→ Tasks to carry out:
#1 In the Spark pull request thread, which config file is readable only by root in one commenter's installation?
#2 Write the next part of the Spark pull request thread, picking up after its final line.

→ Document:
# # # # #

[SPARK-7213] [YARN] Check for read permissions before copying a Hadoop config file #5760

nishkamravi2 · 2015-04-28T22:07:39Z

No description provided.

…extFiles The prefix "file:" is missing in the string inserted as key in HashMap

… HADOOP-10456)

…onsistent with rest of Spark

…nravi

…multiplier (redone to resolve merge conflicts)

…nravi Conflicts: yarn/common/src/main/scala/org/apache/spark/deploy/yarn/ClientBase.scala

…nravi Conflicts: yarn/common/src/main/scala/org/apache/spark/deploy/yarn/ClientArguments.scala yarn/common/src/main/scala/org/apache/spark/deploy/yarn/ClientBase.scala yarn/common/src/main/scala/org/apache/spark/deploy/yarn/YarnAllocator.scala

…n to check if maxResultSize > 0)

…nravi

…kManager.stop

…nravi

…nravi Conflicts: bin/spark-class bin/spark-class2.cmd launcher/src/main/java/org/apache/spark/launcher/AbstractCommandBuilder.java

…nravi

AmplabJenkins · 2015-04-28T22:12:10Z

Can one of the admins verify this patch?

srowen · 2015-04-29T15:46:01Z

When would the permissions not be uniform? Just copying a subset of files seems surprising, instead of failing in this case that sounds like an environment problem. I don't think it's good practice to catch Exception here even if you log it. Continuing is not necessarily the right thing to do.

nishkamravi2 · 2015-04-29T18:16:36Z

Not an an environment problem. Permissions are generally non-uniform. Not a recent document, but might help: https://hadoop.apache.org/docs/r2.5.0/hadoop-project-dist/hadoop-common/SecureMode.html. Catch block is debatable, deleting it to avoid further argument.

srowen · 2015-04-29T22:02:44Z

In my installation, all files are owned by root and world-readable. What's the case where normal users of Hadoop can't see some of the config files?

nishkamravi2 · 2015-04-29T22:33:53Z

In my installation container-executor.cfg is root readable only (generated by CDH/CM). Please see the link in the comment above to help answer your question (go down to the configuration section to see expected permissions).

srowen · 2015-04-29T22:39:16Z

yarn/src/main/scala/org/apache/spark/deploy/yarn/Client.scala

-          hadoopConfStream.putNextEntry(new ZipEntry(name))
-          Files.copy(file, hadoopConfStream)
-          hadoopConfStream.closeEntry()

# # # # #

→ Recorded information:
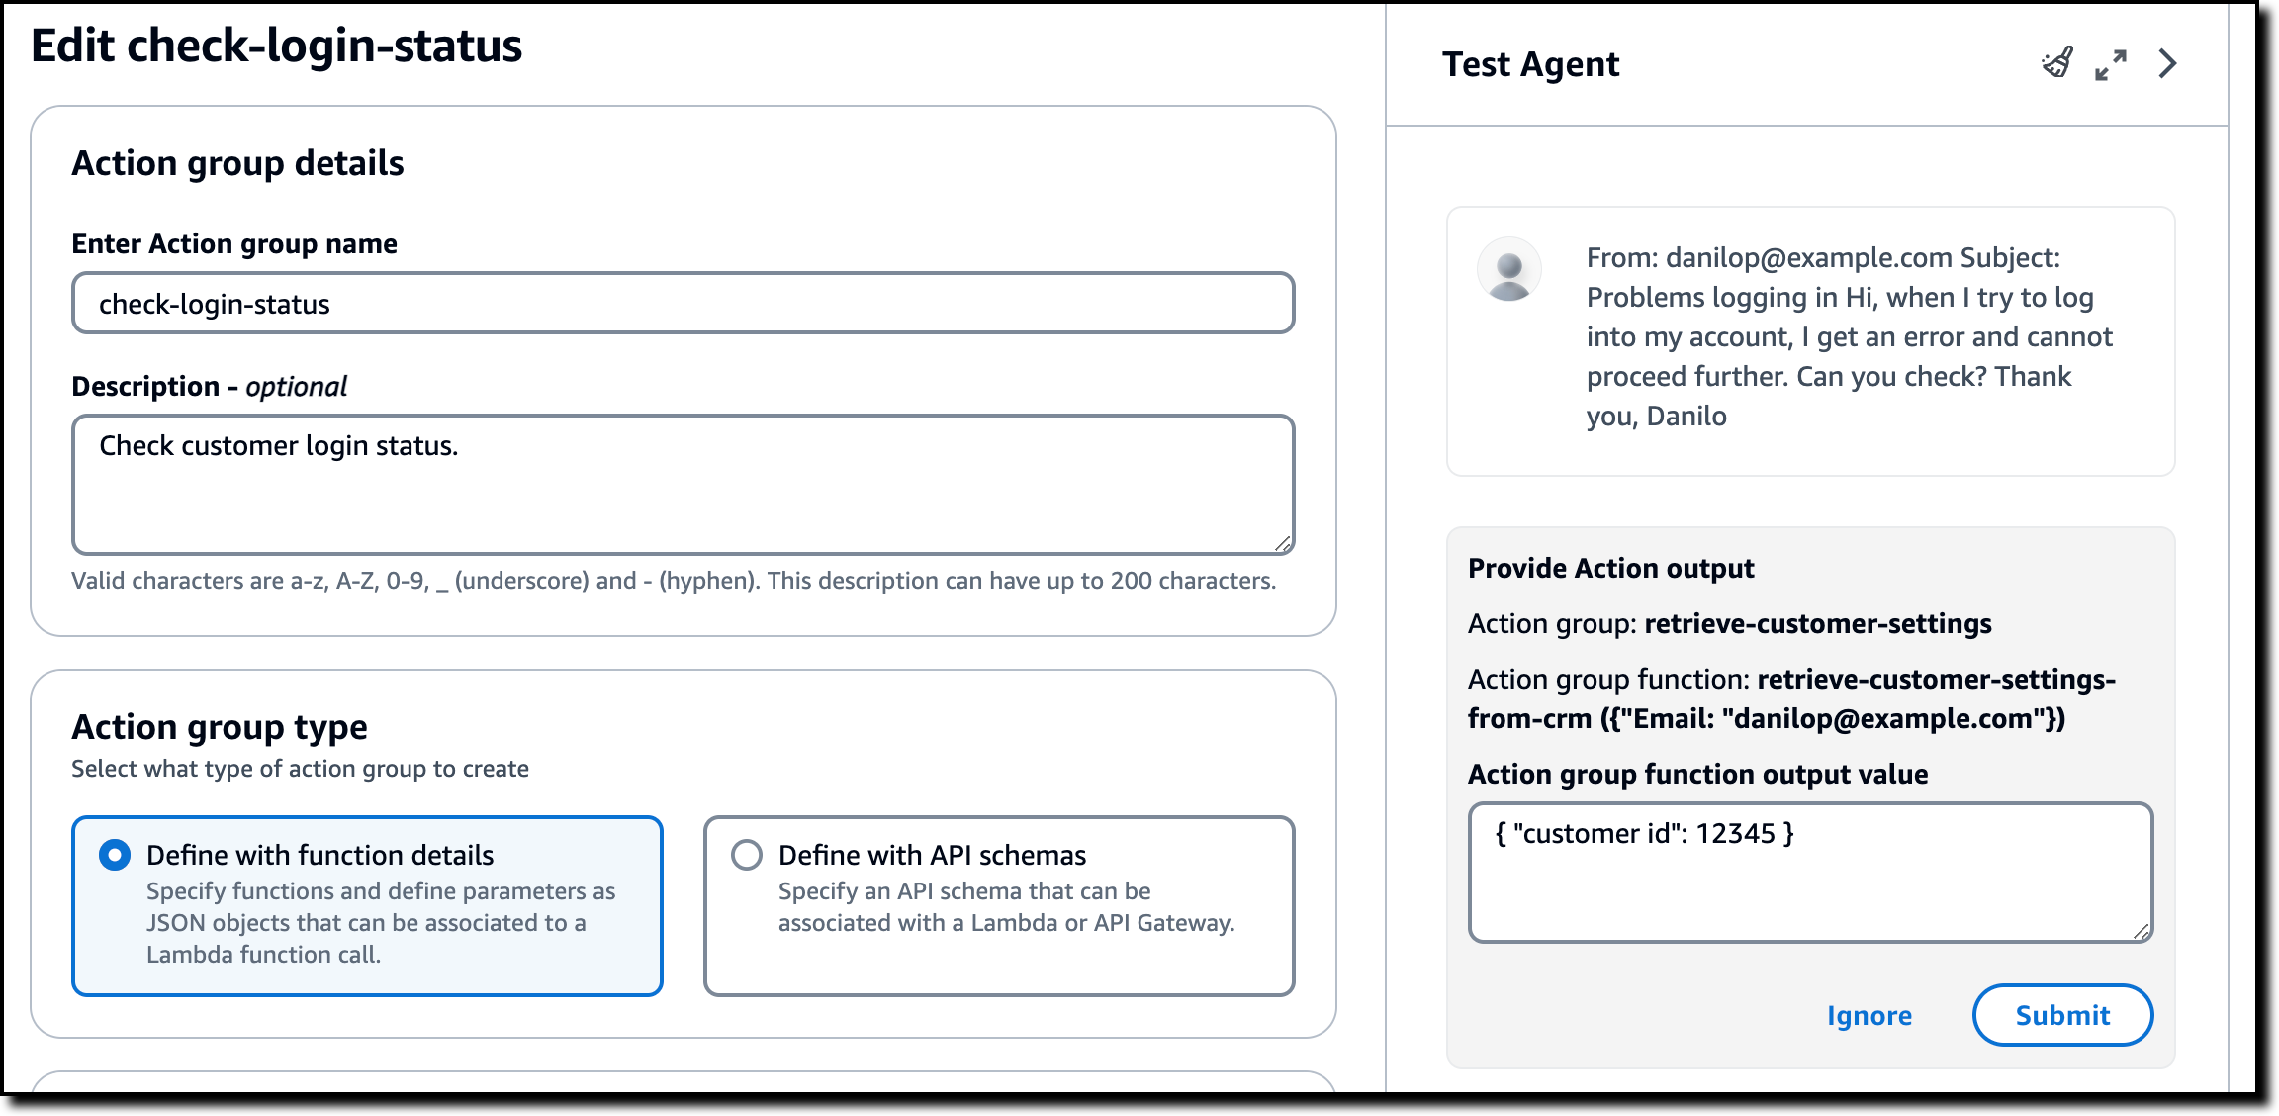Click into the Description text area
This screenshot has width=2279, height=1116.
[x=684, y=485]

# # # # #

→ Answers in order:
#1 container-executor.cfg

#2
+          if(file.canRead()) {


OK, yeah I see that in the docs, though it's not set up that way in CDH (at least, maybe my installation never needed to configure that file a certain way, dunno). It seems bad to silently ignore unreadable files, so at least log it maybe? then... should it be a warning? because it sounds like there's one file that could reasonably be expected to be unreadable. Do we special case it and warn on anything else? fail on anything else? i'd rather tighten this up in some way from doing this silently.

If a file which was not supposed to be read by this user is not copied, it's expected behavior. I don't think we should log/flag it as a problem.

srowen · 2015-04-29T22:49:55Z

I'm thinking of this case: whole dir is not readable because it's not set up properly and no files are copied. That could be hard to debug. At least an INFO log? this should be a rare case in any event.

nishkamravi2 · 2015-04-29T22:50:51Z

I think that's a whole different issue. You could have config files altogether missing and the same problem applies.

srowen · 2015-04-29T22:59:52Z

Sure, though in that case, there's no real surprise: X didn't exist to begin with, so never showed up on Y. If X exists I might scratch my head for a long while wondering why only it wasn't copied. I think this needs something more than silence. @sryza @vanzin et al in case you have an opinion.

nishkamravi2 · 2015-04-29T23:08:26Z

I think you are mixing two separate issues. This PR attempts to have Spark work for expected behavior. Sanity checking unexpected behavior (anomalous Hadoop config file setup) is a separate problem and I don't think we want to solve that here.

Also adding @andrewor and @pwendell in case they have something to add.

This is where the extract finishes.